The Ann Arbor Chronicle » Michigan State University football http://annarborchronicle.com it's like being there Wed, 26 Nov 2014 18:59:03 +0000 en-US hourly 1 http://wordpress.org/?v=3.5.2 Column: How Football Helped Build MSU http://annarborchronicle.com/2013/12/13/column-how-football-helped-build-msu/?utm_source=rss&utm_medium=rss&utm_campaign=column-how-football-helped-build-msu http://annarborchronicle.com/2013/12/13/column-how-football-helped-build-msu/#comments Fri, 13 Dec 2013 14:28:34 +0000 John U. Bacon http://annarborchronicle.com/?p=126518 John U. Bacon

John U. Bacon

Every university has its giants, of course, but those schools born around the Civil War needed bigger men than most to carve these campuses out of forests, then build them to rival the world’s greatest institutions – and to do it all in mere decades.

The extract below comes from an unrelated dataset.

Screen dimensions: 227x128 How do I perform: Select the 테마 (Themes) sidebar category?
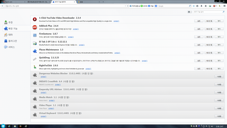(10, 35)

The list of icons includes the University of Chicago’s President William Rainey Harper and Amos Alonzo Stagg, who put their new school on the map; Michigan’s James B. Angell and Fielding Yost, who made Michigan what it is today; Notre Dame’s Knute Rockne, who made Notre Dame famous, and Father Ted Hesburgh, who made it great.

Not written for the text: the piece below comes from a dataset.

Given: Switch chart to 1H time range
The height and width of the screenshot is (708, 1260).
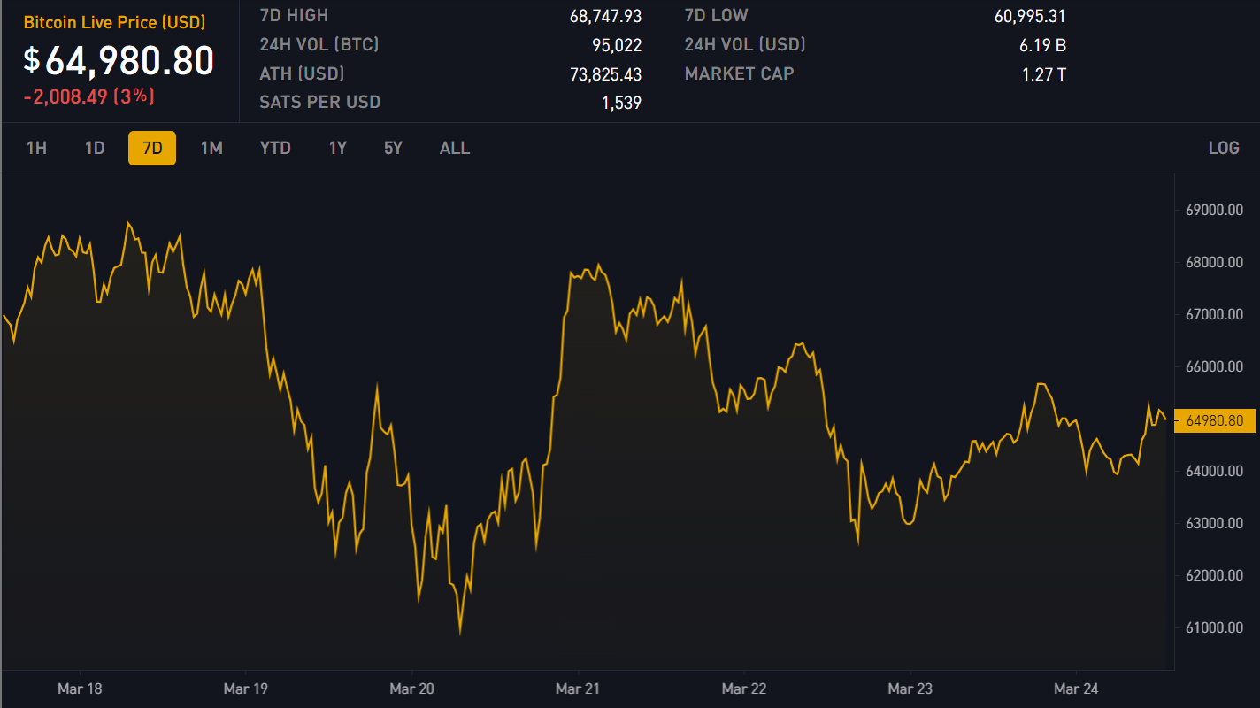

At Michigan State, that man is John A. Hannah.

Born in Grand Rapids in 1902, he was a proud graduate of Michigan Agricultural College in 1923, earning a degree in poultry science. He rose to become the school’s vice president, whose job description included serving as the state’s secretary of agriculture. He married the president’s daughter, then succeeded him as president in 1941.

Hannah’s timing was unusually good, with the G.I. Bill opening the doors for 2.2 million returning veterans nationwide, and the state’s auto industry entering its golden era, generating unprecedented wealth for the state’s citizens, who dreamed bigger dreams for their children. Seemingly unrelated, the University of Chicago’s football team dropped out of the Big Ten in 1939.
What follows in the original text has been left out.